::: EXCERPTED PASSAGE :::

# Boot from charge screen key sequence?



## Morlok8k (Jul 13, 2012)

Gah, My D2G's battery was dead (0%), and i was needing something on it, quickly.

I've forgotten the key sequence that will boot it up from the charge screen, so i had to wait the few minutes it took it bring it to 5% so i could actually turn it on.

minor annoyance... but its nice to know.

Anybody here remember? I read it in some forum a long time ago, but a quick google search couldn't find it.


----------



## bikedude880 (Jun 18, 2011)

Morlok8k said:


> Gah, My D2G's battery was dead (0%), and i was needing something on it, quickly.
> 
> I've forgotten the key sequence that will boot it up from the charge screen, so i had to wait the few minutes it took it bring it to 5% so i could actually turn it on.
> 
> ...


Alt-Shift-Delete

It forces a warm-reboot of the system


----------



## Xplorer4x4 (Jul 15, 2011)

I had to let mine charge overnight to get it to boot up if it reaches 0%.

Sent from my DROID2 Global


----------



## Morlok8k (Jul 13, 2012)

bikedude880 said:


> Alt-Shift-Delete
> 
> It forces a warm-reboot of the system


yep! that was what i was thinking of!

thanks!

EDIT: Oh, and FYI, on the Droid 4 in case anyone searches for this, it is Volume Down & Power


----------

:::

REQUEST →
According to the forum thread on booting from the charge screen, what key combination works on the Droid 4?

::: ROWS :::

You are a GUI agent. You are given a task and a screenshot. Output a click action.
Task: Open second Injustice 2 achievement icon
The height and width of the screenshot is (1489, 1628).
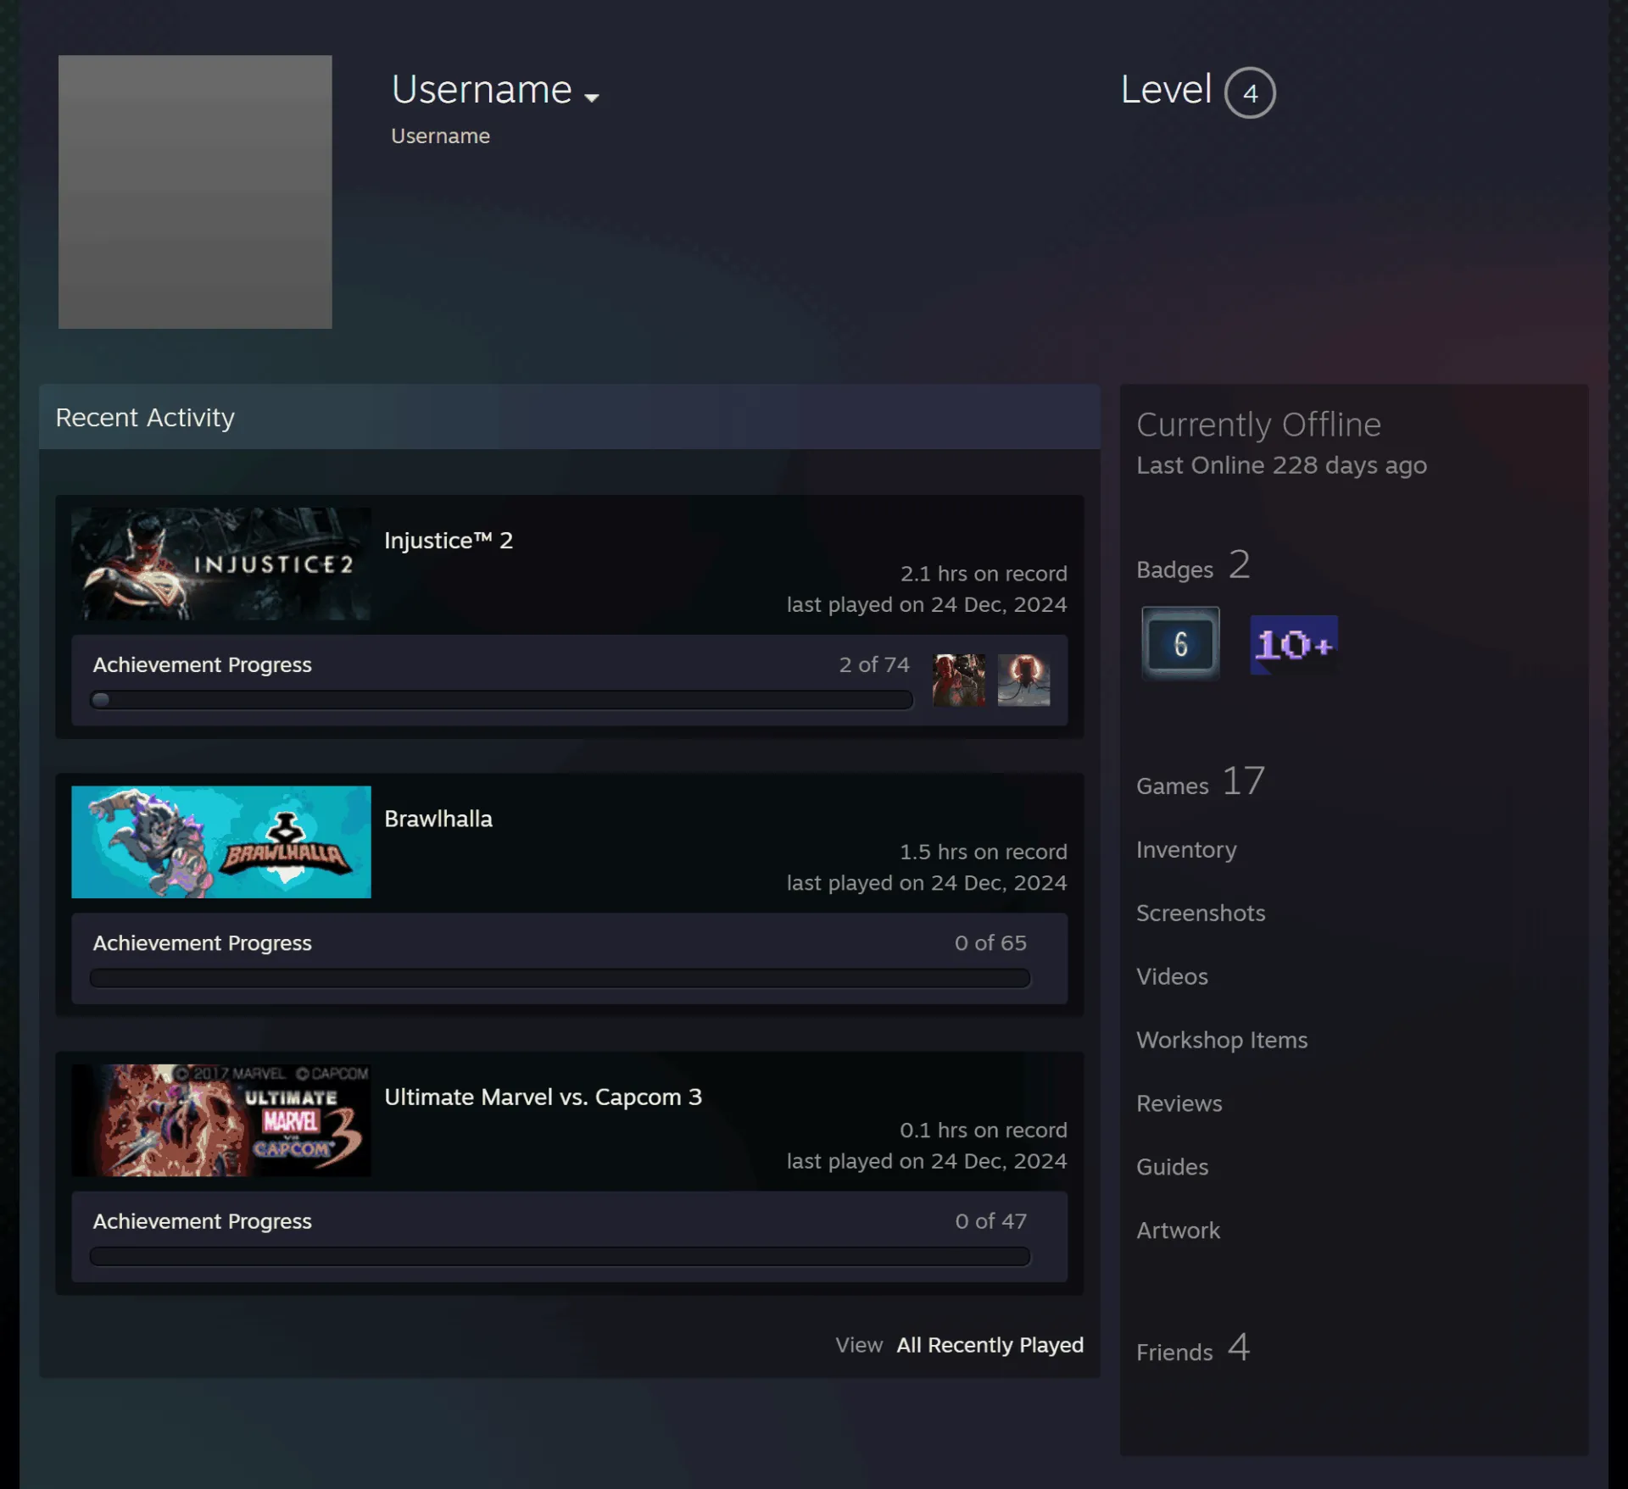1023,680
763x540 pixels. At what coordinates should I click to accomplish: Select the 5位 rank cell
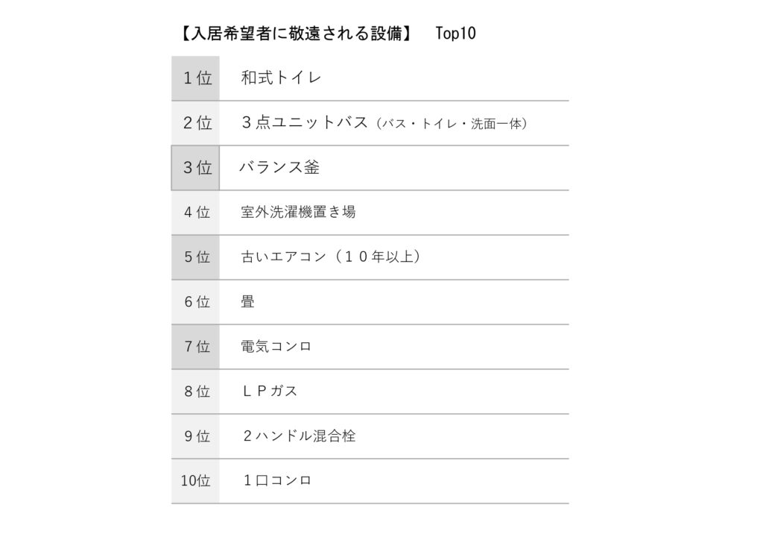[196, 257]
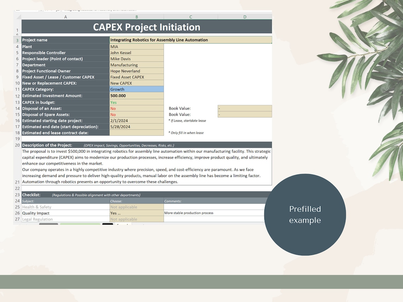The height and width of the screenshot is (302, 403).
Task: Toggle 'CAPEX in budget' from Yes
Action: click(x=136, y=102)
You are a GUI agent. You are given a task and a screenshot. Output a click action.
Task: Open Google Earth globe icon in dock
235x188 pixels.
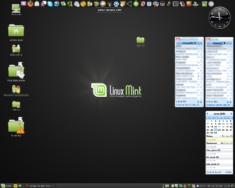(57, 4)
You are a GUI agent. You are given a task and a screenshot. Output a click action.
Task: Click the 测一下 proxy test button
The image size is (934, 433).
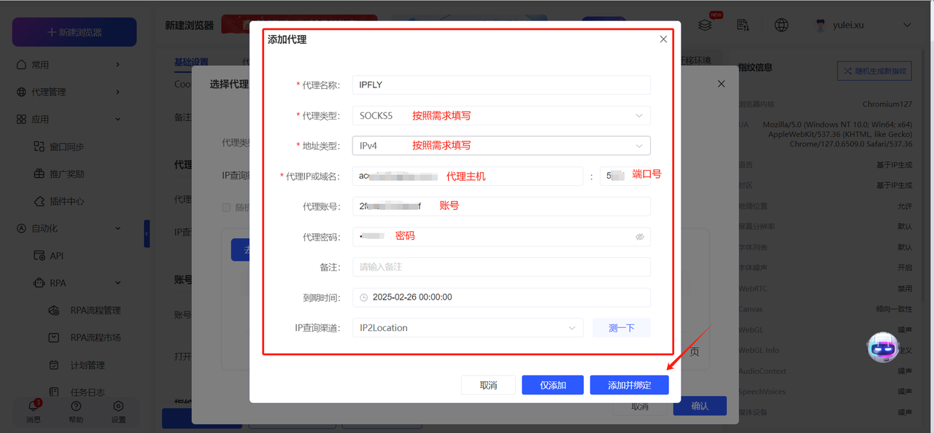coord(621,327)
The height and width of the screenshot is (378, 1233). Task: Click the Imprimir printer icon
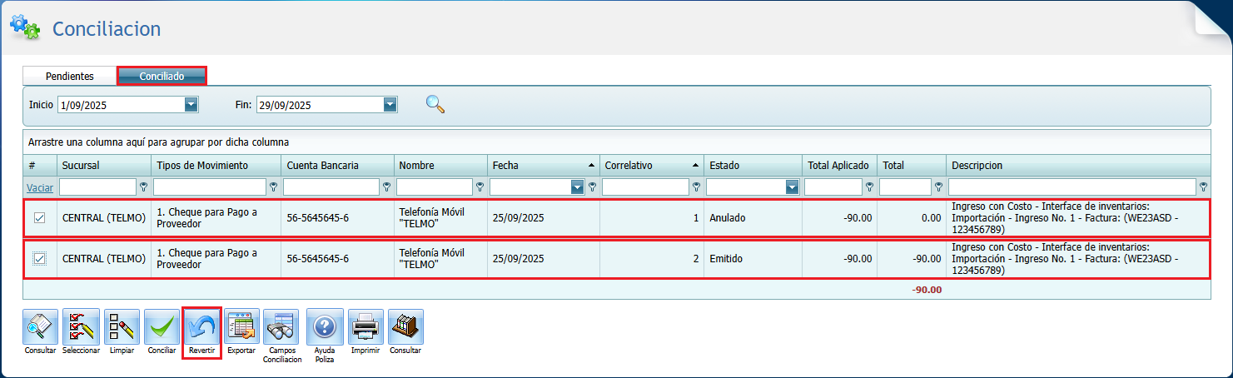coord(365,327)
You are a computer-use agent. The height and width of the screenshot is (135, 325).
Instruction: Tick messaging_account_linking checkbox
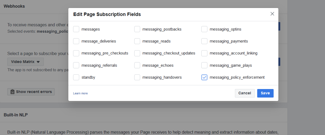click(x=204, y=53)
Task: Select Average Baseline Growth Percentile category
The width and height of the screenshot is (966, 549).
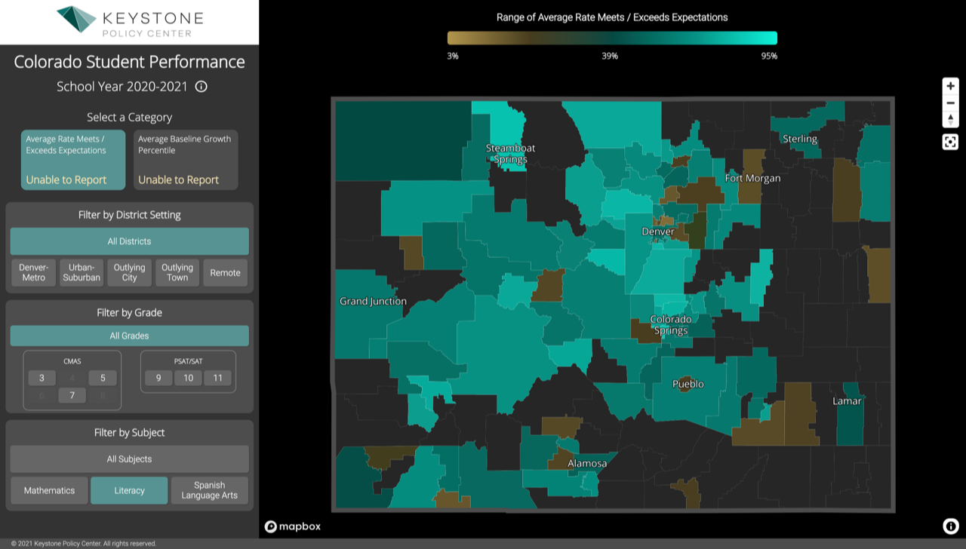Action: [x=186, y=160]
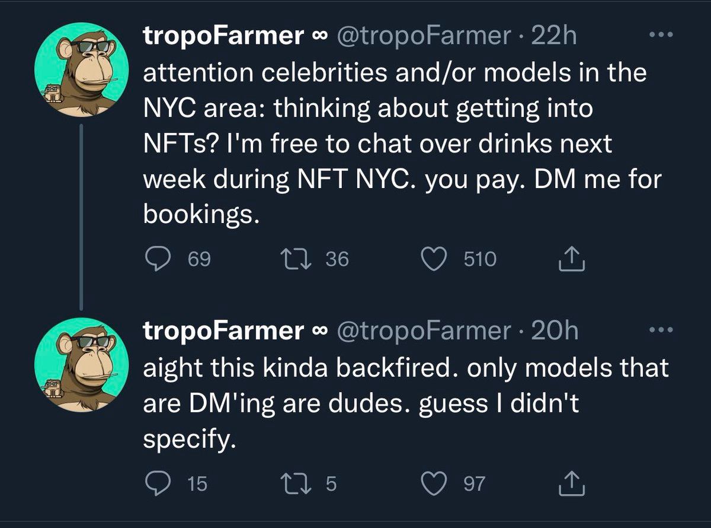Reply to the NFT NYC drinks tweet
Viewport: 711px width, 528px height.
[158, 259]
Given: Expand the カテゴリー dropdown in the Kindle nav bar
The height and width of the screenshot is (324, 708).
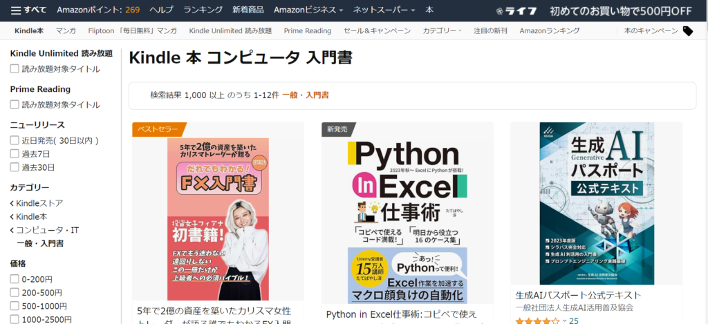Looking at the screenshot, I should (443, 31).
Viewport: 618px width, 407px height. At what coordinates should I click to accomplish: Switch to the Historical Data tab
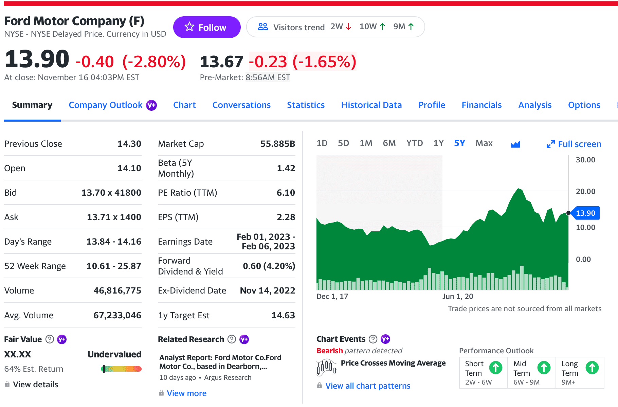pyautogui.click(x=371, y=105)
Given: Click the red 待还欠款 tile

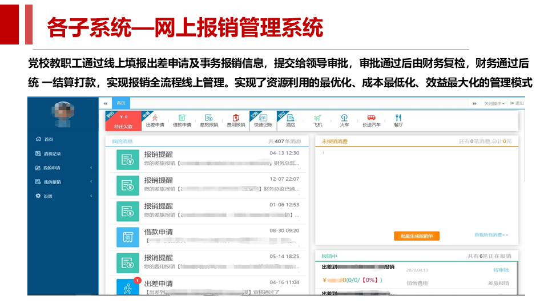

:::

REPLY TO THE EXERCISE →
Volume Down and Power.